> [What you need to do]:
At the line containing "Accept Cookies (955, 2552)", begin retyping, and stop after the last line of the data; add nothing.

> [Data to examine]:
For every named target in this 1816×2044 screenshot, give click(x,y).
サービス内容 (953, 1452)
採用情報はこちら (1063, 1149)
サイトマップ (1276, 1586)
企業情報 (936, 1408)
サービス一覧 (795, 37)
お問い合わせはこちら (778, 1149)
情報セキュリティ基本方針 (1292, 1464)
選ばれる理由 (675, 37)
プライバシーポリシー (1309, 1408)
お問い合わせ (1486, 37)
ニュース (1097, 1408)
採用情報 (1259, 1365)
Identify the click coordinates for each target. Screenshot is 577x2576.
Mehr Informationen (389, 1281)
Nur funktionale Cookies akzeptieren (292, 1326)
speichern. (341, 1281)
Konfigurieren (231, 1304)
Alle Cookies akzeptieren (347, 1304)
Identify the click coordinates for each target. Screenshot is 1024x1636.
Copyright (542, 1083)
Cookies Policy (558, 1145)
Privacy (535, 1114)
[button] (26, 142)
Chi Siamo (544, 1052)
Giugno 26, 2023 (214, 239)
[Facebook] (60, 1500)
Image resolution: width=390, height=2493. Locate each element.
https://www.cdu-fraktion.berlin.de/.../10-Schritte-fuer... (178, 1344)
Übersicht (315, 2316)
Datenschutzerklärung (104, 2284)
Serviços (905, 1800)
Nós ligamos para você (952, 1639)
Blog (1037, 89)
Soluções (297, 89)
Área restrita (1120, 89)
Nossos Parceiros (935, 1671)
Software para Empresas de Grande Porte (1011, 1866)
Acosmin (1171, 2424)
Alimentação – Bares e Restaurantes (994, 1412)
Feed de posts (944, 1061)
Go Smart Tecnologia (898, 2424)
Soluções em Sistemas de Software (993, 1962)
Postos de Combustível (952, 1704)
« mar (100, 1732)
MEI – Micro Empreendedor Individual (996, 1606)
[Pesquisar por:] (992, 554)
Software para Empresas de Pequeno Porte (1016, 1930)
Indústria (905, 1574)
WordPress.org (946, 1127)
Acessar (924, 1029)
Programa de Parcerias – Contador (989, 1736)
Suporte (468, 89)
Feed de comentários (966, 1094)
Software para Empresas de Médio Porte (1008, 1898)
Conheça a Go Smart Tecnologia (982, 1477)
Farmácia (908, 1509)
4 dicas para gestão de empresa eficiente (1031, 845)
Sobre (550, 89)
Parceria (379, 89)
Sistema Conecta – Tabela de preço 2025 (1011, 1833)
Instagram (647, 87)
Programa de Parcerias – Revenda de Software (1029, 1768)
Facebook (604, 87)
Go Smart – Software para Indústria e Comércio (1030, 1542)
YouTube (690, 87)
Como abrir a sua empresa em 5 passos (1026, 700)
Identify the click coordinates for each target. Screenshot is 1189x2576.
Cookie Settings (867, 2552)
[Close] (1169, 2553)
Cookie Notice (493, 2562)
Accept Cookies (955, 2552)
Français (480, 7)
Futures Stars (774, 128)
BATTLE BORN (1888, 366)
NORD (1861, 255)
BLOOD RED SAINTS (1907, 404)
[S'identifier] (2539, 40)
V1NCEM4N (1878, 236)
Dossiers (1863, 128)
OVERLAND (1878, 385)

> [Expected answer]:
Accept Cookies (955, 2552)
Français (480, 7)
Futures Stars (774, 128)
BATTLE BORN (1888, 366)
NORD (1861, 255)
BLOOD RED SAINTS (1907, 404)
[S'identifier] (2539, 40)
V1NCEM4N (1878, 236)
Dossiers (1863, 128)
OVERLAND (1878, 385)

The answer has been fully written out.